Las necesidades de la piel varían con la edad. A partir de los 50 años la deshidratación, la flacidez y los cambios hormonales propios de la menopausia pueden favorecer la aparición de arrugas marcadas y la pérdida de firmeza y densidad.

Si eres de las que ha llegado a la década de los 50, seguro que te asomas a esta nueva etapa con las cosas claras: porque ya no queremos luchar contra el tiempo, sino aliarnos con él. No pretendemos aparentar 30 años a golpe de bisturí, ni queremos batallar con la edad, sino sentirnos lo mejor posible en ella.

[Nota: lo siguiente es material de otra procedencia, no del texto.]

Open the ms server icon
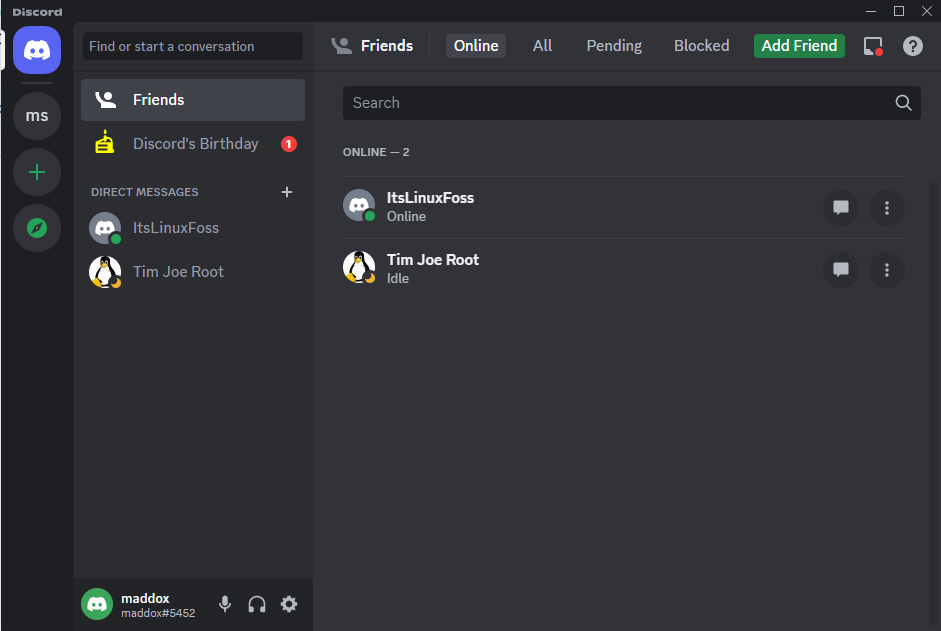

Envejecer bien (más conocido como ‘wellaging’) de la mano de la prevención y con ayuda de esos tratamientos que te aportan firmeza sin cambiar la expresión del rostro. Todo esto es posible con la ayuda de la cosmética, una buena alimentación y unos hábitos saludables (ejercicio, calidad del sueño). Te lo explicamos:

Así evoluciona la piel

Durante la menopausia, las arrugas en la piel tienden a acentuarse. La razón está en que producimos menos grasa, sintetizamos peor la elastina y disminuye la concentración de ácido hialurónico en nuestra piel. Por eso, la sequedad entra en escena, perdemos elasticidad y la piel se ve apagada, sin luz.

Para tratar estos déficits hay que cuidar mucho la alimentación, proteger a la piel de los agentes que la dañan (sol, contaminación…) y establecer una buena rutina cosmética que cubra todas sus necesidades.